Luka prova ad aprire gli occhi, ma non ci riesce.
Secrezioni incrostate sulle palpebre, muco nel naso. Il mal di testa non è una sorpresa, il resto sì.
Ieri sera, Luka ha violato una regola della comunità: non gli è consentito pensare ai fatti suoi per più di 45 minuti di fila, perché le risorse intellettuali scarseggiano ancora più dei viveri. Da quando l’effetto serra ha trasformato il pianeta in una immensa Somalia, con guerre e carestie endemiche, l’uso di qualunque risorsa è razionato. L’autismo è punito con la pena di morte. Chi si chiude troppo nel proprio cervello invece di produrre pensieri utili, viene punito con emicranie artificiali, scatenate da elettrodi impiantati alla nascita nel cranio di ogni cittadino.
Si sta svegliando da una sbornia.
I sauri non sono in grado di controllare gli effetti dell'alcol sul cervello, perché il controller innestato negli umani intercetta soltanto le sinapsi chimiche, non quelle elettriche. Pochi sanno che bere permette uno stordimento che attutisce l'emicrania indotta ma che, finito l'effetto dell'etanolo sui circuiti neuronali, l'adrenalina inizia a scalciare per rimettere in moto la macchina. Ed è in quel lasso di tempo che il controller non capisce più un cazzo, perché gli impulsi vanno troppo veloci. Minuti preziosi guadagnati.
E’ sul letto, rallenta ogni movimento del corpo per economizzare ciascuna goccia di energia per la mente. Da sempre si allena a questo esercizio, da quando ha memoria di sé ha la certezza di avere vie d’accesso a pensieri laterali, porte aperte piene di luce, dove non ha mai avuto timore di entrare. Spingendosi poco a poco più in là, passo dopo passo, minuto dopo minuto, ha trovato un equilibrio perfetto tra i 45 minuti concessi dal sistema ai suoi viaggi interiori e il contenitore dell’attività cerebrale restante. Se così si può chiamare.
Ma qualcosa dev’essere andato storto, anche se non riesce a ricordare che cosa sia. Richiama alla mente i fatti della sera prima: il libro di Anatomia sul divano... bicchieri... più d’uno... sì, due. Bollicine sulla lingua... luce d’oro nella bocca... ah, il Prosecco di contrabbando. Poi altri sapori... odori... sensazioni della pelle... c’era qualcuno lì vicino, disteso accanto sul letto. Ferma ogni respiro e tende l’orecchio ad ascoltare la stanza: nessuna traccia umana, solo un rumore leggero, come un ribollio sordo, quasi impercettibile. Allora, suo malgrado, si volta piano, apre una fessura dell’occhio. Come pensava: a parte le fusa di Saffo, la gatta nera che abitava la casa prima del suo arrivo, nessun altro.
Bene, il suo pensiero divergente può tornare a giocare ancora per qualche minuto.
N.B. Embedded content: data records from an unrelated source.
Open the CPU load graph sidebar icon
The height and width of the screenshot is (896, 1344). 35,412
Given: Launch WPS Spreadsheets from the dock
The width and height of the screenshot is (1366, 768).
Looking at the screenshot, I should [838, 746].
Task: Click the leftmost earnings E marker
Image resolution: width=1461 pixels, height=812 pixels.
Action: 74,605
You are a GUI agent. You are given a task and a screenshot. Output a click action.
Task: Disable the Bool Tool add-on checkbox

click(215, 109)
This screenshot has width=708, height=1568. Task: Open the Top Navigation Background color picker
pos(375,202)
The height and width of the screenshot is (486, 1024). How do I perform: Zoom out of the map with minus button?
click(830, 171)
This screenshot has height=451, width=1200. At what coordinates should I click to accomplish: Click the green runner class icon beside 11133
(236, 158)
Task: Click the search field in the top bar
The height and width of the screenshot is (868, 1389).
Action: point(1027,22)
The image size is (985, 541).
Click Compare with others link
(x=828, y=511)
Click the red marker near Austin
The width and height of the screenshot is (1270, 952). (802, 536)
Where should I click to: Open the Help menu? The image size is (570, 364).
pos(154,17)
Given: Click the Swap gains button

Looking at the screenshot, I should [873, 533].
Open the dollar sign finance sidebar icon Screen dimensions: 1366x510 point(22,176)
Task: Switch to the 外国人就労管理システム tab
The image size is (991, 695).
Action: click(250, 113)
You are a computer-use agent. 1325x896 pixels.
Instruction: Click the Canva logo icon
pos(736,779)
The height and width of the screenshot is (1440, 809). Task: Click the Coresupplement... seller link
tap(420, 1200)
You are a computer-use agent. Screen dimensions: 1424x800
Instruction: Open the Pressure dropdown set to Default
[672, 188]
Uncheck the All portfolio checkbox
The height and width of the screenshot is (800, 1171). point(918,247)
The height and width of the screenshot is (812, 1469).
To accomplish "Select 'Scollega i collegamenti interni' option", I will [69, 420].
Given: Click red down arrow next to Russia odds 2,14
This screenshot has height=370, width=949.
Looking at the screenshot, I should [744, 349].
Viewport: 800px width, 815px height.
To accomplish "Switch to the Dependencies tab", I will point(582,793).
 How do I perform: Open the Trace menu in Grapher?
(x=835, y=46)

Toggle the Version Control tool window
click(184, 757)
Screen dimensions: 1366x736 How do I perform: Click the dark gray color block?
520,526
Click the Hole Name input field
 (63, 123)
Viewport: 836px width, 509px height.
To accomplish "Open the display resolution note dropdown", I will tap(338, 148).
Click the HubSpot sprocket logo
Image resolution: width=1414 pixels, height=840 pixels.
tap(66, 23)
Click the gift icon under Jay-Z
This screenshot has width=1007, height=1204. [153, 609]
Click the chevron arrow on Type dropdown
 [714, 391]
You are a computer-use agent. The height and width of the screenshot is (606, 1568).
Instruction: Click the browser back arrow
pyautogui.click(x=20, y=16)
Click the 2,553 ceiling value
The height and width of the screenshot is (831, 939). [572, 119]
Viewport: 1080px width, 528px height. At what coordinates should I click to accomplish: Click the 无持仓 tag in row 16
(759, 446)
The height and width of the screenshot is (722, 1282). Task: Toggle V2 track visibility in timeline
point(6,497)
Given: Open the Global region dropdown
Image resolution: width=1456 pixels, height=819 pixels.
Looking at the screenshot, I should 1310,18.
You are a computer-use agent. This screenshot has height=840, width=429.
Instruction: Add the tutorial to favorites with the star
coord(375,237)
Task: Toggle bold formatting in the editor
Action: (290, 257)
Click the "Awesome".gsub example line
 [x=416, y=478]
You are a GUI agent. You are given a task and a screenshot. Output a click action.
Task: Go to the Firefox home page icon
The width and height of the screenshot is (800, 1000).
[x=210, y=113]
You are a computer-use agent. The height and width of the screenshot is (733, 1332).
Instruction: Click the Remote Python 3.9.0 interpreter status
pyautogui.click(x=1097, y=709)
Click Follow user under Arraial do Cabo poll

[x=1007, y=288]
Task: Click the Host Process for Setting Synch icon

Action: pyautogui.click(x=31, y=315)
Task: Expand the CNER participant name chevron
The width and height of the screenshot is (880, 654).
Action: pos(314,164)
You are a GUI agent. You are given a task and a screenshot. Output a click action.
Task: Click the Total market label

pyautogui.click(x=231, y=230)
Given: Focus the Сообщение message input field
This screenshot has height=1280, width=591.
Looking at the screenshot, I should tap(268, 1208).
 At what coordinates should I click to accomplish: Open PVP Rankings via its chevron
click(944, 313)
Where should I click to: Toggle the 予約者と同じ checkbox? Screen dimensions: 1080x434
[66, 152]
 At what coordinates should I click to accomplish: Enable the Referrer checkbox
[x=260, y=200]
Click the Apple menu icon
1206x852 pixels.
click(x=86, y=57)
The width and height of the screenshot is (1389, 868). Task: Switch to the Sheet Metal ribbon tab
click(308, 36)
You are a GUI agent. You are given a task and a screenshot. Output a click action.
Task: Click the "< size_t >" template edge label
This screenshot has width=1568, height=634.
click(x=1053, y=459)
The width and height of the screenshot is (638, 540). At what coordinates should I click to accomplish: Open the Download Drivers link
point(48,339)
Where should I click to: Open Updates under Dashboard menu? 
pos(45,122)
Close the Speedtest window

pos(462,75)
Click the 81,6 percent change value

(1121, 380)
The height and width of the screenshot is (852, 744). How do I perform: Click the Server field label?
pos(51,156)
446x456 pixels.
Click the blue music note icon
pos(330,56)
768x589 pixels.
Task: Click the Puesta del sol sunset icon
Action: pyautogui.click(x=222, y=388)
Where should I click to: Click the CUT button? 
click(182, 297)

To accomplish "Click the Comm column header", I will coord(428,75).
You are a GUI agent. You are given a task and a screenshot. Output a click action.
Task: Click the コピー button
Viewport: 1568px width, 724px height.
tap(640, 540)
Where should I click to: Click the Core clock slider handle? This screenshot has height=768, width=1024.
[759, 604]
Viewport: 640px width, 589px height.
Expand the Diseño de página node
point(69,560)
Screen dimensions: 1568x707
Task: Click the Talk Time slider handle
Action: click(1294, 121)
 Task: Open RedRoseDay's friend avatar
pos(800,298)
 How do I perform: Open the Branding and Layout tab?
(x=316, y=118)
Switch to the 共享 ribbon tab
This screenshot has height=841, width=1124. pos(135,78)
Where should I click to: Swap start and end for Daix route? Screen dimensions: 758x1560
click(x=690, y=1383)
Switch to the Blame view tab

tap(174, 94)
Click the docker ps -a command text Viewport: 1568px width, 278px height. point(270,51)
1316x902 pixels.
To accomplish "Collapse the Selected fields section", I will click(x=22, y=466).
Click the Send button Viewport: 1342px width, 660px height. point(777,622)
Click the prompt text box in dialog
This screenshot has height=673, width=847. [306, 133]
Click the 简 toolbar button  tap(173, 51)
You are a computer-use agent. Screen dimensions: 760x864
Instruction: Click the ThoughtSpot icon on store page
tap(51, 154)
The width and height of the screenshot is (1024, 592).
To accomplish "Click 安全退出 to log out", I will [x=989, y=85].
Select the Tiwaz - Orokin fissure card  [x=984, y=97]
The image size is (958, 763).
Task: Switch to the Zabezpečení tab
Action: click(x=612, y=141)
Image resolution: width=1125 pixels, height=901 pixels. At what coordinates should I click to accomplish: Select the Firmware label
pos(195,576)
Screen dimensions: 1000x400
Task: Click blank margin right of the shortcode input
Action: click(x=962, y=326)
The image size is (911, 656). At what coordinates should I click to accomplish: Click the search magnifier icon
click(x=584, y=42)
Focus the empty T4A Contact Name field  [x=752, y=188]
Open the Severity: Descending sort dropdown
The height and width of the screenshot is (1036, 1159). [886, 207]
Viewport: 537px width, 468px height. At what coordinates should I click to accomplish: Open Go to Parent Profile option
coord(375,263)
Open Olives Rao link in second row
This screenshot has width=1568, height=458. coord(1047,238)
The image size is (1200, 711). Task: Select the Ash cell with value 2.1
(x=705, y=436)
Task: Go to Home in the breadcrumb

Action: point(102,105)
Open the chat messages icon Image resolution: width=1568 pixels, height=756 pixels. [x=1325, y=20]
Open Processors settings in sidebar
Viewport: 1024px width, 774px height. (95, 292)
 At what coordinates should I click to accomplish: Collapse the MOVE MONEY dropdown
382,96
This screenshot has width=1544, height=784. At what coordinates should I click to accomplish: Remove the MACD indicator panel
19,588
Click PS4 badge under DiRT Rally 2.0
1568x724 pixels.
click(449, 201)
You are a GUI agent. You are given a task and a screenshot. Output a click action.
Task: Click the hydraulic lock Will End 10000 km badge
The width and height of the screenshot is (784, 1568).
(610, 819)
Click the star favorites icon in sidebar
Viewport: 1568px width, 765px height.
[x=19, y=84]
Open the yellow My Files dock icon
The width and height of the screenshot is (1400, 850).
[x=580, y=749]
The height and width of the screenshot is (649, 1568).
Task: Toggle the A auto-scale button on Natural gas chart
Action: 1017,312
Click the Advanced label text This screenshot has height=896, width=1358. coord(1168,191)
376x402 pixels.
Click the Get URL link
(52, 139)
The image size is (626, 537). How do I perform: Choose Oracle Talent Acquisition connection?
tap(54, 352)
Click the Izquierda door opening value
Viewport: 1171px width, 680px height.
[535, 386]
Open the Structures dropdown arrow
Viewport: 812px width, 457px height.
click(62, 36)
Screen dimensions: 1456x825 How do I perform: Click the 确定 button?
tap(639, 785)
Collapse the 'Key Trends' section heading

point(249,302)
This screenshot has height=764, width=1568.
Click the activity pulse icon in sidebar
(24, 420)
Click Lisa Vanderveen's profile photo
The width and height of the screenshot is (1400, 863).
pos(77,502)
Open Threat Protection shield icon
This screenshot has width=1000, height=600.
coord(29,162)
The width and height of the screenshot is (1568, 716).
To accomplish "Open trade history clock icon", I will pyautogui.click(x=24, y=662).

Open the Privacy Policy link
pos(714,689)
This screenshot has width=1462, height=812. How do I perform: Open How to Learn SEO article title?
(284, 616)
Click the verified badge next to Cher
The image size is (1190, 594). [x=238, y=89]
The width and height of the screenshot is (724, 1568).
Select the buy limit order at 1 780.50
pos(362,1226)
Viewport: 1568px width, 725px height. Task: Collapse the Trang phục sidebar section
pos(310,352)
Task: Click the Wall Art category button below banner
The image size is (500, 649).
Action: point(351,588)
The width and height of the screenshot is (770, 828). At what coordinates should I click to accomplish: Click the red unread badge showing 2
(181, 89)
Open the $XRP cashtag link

I sauri sono esseri schifosi, con gli occhi vacui, ignoranti come le palle di sterco che gli scarabei screziati trascinano nelle loro piccole vite inutili. Che ne sanno i sauri della settima arte? Suo padre, invece, già dai suoi primi anni di vita, ha fatto in modo che nella loro casa ci fossero sempre libri di ogni genere. Ovviamente l’esercizio era quello di immagazzinare parole scritte e figure nel più breve tempo possibile, entro i maledetti 45 minuti. E suo padre era anche un grande appassionato di cinema, cosicché insieme a lui ha potuto vedere film come “Fahrenheit 451”, “2001: Odissea nello spazio”, “Divergent”. Il suo pensiero è sempre stato abituato ad essere alieno e in quelle storie trovava conforto al suo sentirsi oltre.
Dalla finestra aperta arriva un soffio d’aria bollente e Luka si accorge di avere caldo. La sua pelle è appiccicosa e non ha addosso nemmeno un paio di slip. Insieme al vento entra una musica lontana...
Suzanne Vega, la canzone che ha sempre pensato scritta per lei. Si passa la mano sul ventre e in quel momento il cuore le fa una capriola. Ecco i due bicchieri, ecco il profumo di Markus su di lei, ora ricorda tutto. Le lacrime, le risate, lo sgomento, l’entusiasmo al più divergente dei pensieri: il piccolo cuore di brillante che le pulsa dentro da un mese. Piccolo brillante da salvare.